What you have to do -> The answer should hold only the line with "868x488 pixels." and each line after it through the last line of the material, exactly.
(Data under study)
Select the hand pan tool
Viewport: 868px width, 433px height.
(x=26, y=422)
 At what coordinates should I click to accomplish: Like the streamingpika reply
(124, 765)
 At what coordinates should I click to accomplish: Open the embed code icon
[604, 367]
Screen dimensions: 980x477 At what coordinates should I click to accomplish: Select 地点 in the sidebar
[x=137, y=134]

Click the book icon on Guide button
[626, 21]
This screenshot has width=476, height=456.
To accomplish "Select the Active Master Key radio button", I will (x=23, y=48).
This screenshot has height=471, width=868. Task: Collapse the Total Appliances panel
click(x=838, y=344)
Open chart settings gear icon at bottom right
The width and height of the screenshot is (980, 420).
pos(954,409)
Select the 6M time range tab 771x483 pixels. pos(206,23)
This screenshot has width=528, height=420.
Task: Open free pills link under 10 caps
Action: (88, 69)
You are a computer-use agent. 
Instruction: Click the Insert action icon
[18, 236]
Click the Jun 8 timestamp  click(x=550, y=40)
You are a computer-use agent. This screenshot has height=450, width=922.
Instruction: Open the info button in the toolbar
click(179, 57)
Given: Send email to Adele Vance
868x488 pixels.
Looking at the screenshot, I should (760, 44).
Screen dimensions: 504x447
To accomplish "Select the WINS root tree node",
(End Data under study)
Solution ->
868x488 pixels.
Looking at the screenshot, I should (760, 44).
Screen dimensions: 504x447
To accomplish "Select the WINS root tree node",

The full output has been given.